The School of Earth and Atmospheric Sciences Presents Dr. Shi "Joyce" Sim, Carnegie Institution for Science
Tectonic Boundaries: A Modeling Perspective for Past and Present
Tectonic boundaries connect Earth’s interior to the surface. I use numerical modeling to study the dynamics at such boundaries where the interconnectedness with life and volatiles is strikingly apparent.
First, using synthetic plate configurations derived from whole mantle convection numerical models appropriate for various periods during Earth’s evolution, I show that mid-ocean ridges have remained submerged and their depths potentially constant through geological times. This allows for maximum hydrothermal activities, which not only influence the mantle’s geochemical evolution but also creates chemical disequilibrium that communities of organisms flourish on.
To further understand dynamics at mid-ocean ridges, I then employ two-phase flow methods to numerically understand how melt focuses from a ~100 km wide region of melt generation to a narrow neo-volcanic area of a few kilometers, varying spreading rates and background mantle permeability. The models can predict oceanic crustal thicknesses versus spreading rates, which fit well with the observations from geophysical surveys.
Three distinct melt focusing mechanisms are recognized in the models: 1) Melting pressure focusing, 2) Decompaction layers and 3) Ridge suction, of which the first two play dominant roles in focusing melt.

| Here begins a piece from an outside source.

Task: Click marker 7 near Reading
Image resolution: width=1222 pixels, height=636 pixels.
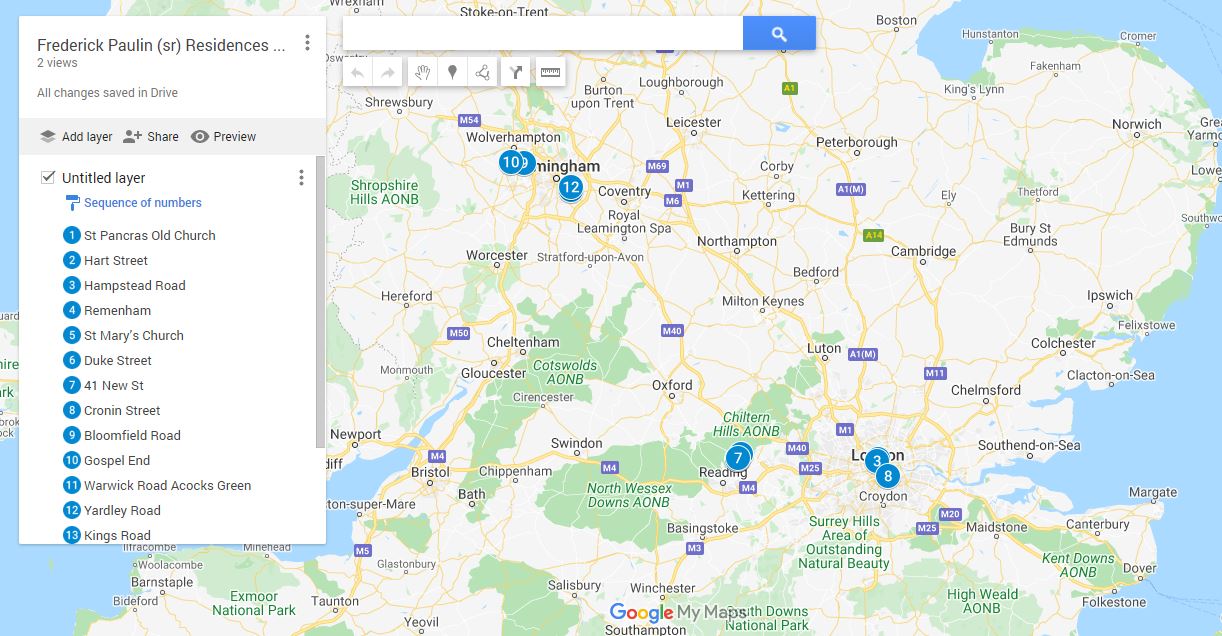Action: point(737,459)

The manifestation of these mechanisms depends largely on the rheological parameterization and permeability of the mantle. The location and amount of melt present in the models agree to a certain extent with geophysical observations. The disagreements hint at the possibility that melting pressure focusing could be more significant than that presented here, which could provide constraints to mantle rheology and permeability.